Big data makes life easier but also poses risks
Big data and artificial intelligence technologies have brought about profound changes in the way people live and work. For example, the health QR codes in green, yellow and red－based on a mobile phone user’s physical movements which determine whether he or she poses a contagion risk－are the result of big data.
After a new cluster of coronavirus infections was detected in Xinfadi wholesale market in Beijing on June 11, big data helped the authorities trace people’s digital footprints and electronic payments and identify those who had visited Xinfadi during the previous days. Subsequently, such people were informed through messages to undergo nucleic acid test before venturing into public places.
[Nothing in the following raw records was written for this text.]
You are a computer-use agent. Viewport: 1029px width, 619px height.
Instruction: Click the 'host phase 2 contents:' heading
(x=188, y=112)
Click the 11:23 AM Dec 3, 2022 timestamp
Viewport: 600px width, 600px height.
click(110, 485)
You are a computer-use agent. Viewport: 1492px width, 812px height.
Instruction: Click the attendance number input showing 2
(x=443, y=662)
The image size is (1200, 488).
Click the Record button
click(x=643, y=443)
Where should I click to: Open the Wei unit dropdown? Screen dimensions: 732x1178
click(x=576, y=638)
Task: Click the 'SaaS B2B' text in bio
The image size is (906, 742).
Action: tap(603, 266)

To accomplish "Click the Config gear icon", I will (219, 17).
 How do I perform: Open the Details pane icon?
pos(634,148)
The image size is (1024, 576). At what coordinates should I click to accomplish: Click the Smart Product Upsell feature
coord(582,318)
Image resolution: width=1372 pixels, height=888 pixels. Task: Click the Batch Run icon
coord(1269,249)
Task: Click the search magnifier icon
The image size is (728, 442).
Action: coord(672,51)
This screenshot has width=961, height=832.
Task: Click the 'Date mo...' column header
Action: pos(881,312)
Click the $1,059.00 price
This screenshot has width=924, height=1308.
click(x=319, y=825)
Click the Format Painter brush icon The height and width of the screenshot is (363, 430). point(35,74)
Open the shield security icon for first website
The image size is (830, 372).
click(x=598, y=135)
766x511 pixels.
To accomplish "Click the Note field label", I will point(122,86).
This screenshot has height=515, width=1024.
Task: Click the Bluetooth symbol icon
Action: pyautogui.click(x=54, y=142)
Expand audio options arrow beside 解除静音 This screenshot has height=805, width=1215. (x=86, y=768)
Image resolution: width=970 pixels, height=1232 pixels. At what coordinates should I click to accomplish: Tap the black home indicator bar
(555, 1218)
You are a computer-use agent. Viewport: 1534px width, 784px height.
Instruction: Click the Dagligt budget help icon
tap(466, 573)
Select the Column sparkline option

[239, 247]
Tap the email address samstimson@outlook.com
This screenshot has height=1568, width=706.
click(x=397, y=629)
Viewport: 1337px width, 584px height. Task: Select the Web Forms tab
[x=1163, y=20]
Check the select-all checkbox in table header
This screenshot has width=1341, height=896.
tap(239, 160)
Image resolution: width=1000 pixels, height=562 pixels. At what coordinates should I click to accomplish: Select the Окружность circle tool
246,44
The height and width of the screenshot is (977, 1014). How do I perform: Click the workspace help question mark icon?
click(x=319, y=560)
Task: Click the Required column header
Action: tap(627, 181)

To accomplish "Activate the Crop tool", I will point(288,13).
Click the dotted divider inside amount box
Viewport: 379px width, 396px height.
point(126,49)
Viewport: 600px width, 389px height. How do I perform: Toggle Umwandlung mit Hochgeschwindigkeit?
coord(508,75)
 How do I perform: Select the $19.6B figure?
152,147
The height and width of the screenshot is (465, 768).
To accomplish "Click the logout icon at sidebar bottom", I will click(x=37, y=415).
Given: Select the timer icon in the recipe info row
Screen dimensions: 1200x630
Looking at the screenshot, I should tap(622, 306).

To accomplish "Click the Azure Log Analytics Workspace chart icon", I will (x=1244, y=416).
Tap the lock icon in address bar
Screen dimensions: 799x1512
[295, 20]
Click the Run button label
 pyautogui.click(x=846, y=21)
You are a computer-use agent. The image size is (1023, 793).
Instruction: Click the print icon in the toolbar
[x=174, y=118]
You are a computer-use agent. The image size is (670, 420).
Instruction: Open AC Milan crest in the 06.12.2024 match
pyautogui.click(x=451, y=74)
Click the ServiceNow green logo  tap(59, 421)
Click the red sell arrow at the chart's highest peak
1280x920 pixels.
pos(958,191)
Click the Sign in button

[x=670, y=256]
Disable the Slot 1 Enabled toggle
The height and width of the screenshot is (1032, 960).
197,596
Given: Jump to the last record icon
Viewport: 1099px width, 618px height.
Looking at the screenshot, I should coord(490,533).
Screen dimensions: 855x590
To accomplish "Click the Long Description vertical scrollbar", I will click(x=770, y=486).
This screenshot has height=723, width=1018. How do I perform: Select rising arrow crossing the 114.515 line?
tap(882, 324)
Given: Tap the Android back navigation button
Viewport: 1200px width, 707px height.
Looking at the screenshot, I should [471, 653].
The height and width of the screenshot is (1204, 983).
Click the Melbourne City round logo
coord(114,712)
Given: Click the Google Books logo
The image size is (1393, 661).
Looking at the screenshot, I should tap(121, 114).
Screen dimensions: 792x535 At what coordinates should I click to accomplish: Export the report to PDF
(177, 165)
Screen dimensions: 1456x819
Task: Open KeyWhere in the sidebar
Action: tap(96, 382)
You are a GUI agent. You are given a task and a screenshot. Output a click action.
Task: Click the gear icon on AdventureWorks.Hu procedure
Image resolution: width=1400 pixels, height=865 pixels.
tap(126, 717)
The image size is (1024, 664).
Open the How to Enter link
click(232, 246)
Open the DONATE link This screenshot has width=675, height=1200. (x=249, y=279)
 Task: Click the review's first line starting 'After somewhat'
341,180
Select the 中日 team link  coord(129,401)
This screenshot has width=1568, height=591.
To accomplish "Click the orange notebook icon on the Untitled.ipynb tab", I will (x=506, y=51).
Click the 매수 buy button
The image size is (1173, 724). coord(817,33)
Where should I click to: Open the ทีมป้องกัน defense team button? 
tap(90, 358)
Since Xinfadi is the largest wholesale market for fruits, vegetables, meat and seafood in Beijing, thousands of people visit it every day. It would be nearly impossible to identify all those who visited the market in a day, let alone in a week or more, without using big data. Big data offered critical and real-time information on the visitors and thus helped the government take effective measures to contain the new outbreak.
On the macro level, big data can help determine the distribution pattern of the virus in countries and regions around the world, as well as in provinces and cities in China. By closely monitoring the spread of the pandemic with the help of big data, governments can gauge the trend and issue early warnings. Some navigation maps on mobile phones already show the level of risk a community faces based on its size and the number of infections, significantly reducing the chances of people venturing near such communities by accident and risking infection.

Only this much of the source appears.